The key focus of the process was a mock disaster exercise that was held twice per year.
- The participants. Class 0 applications had to participate each time. Class 1 applications had to be recovered once per year. Class 2 applications participated once every two years.
- Planning. The operations group led the exercise, and each time it was planned well in advance. Two days were set aside for the exercise. A date was picked for the mock disaster, and the various participants were allowed to make sure that they had the appropriate backups for that date available. In other companies, these exercises are held by surprise, but at this company that was seen as too disruptive. So it was planned so that people could build the time into their schedule.
- Recover the infrastructure. The operations people would come in first and start working at the hotsite. Some people would be physically at the hotsite, while others worked remotely. Since the hotsite was shared by other companies as well, the machines were basically blank slates. First the system software, operating systems, and databases needed to be recovered. For a two-day exercise, this might take more than a day.
- Recover the applications. Then, the developers had their turn. If the application was simple, everything might be in place to test the application and ensure that it was working correctly, with all databases synchronized. If the applications were more complex, there might be additional items to recover. This could include manual input from the disaster date going forward, interface databases or files from other applications, files from vendors, etc. However, when all was said and done, the application must be recovered by the time the mock exercise time frame was completed.
- Shutdown. The operations staff was responsible for shutting down the exercise and getting everything back to normal.
A week or so after the exercise, a key learnings session was held with all the participants of the mock exercise. Each person described whether he or she had been successful and discussed anything that should be done differently next time. From an application perspective, any problems were noted by updating the disaster recovery manual and making appropriate changes to backup procedures. My experience was that usually a third of the applications had recovery problems. Examples of problems that needed to be remedied were:
- Files that were not properly backed up. Yes, the operations staff was supposed to back up all production servers, but with hundreds of servers to manage, sometimes proper backups were not being made. This was especially true if a new server was in place or if files were moved from one server to another. For server-based applications, sometimes a critical file was still located on a test server and was not properly moved to the production box. Since the test servers were not a part of the exercise, the file would not be available.

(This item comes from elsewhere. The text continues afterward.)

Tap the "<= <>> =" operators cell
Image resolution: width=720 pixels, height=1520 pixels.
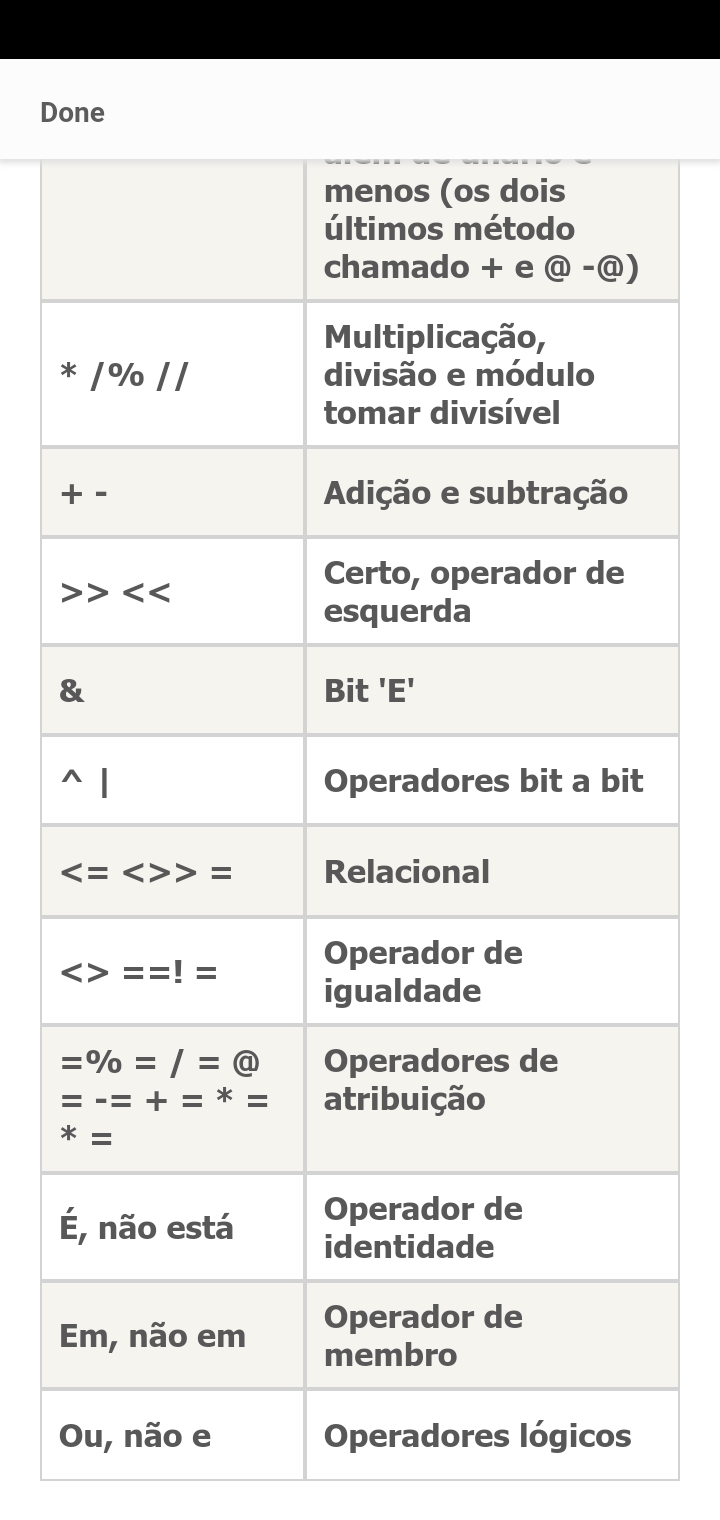(x=146, y=872)
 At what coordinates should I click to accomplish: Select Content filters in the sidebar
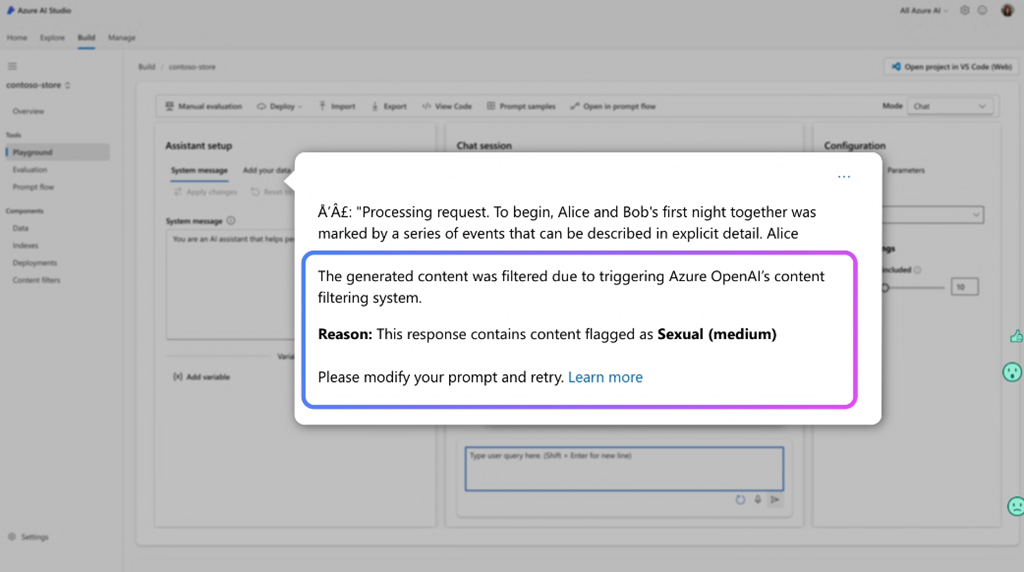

- The data was not synchronized. Sometimes there would be conflicts between files that were not all backed up on the same frequency. If one file was backed up on a weekly tape and another was backed up daily, the application might not behave properly when recovered.
- Interface files were not recovered properly. Your application might be up fine, but it might require a database or file from another application. If that application was unable to recover properly, yours might not either. Remember, it’s an interconnected world we live in.
The company found these exercises valuable. Given the range of problems and gotchas that were encountered every time the test was run, I think it would have been impossible to recover the environment and the critical applications if these exercises were not held at all.
You should also be concerned about your ability to recover your critical business applications. If you do not hold actual mock disasters, at least consider periodic tabletop exercises to ensure that you know what needs to be done when, and how to make sure that you are prepared when disaster strikes. The odds are that it will not happen to you. However, the odds are that it will happen to some of the thousands of people who read this column. Take a page from the Boy Scouts: Be prepared!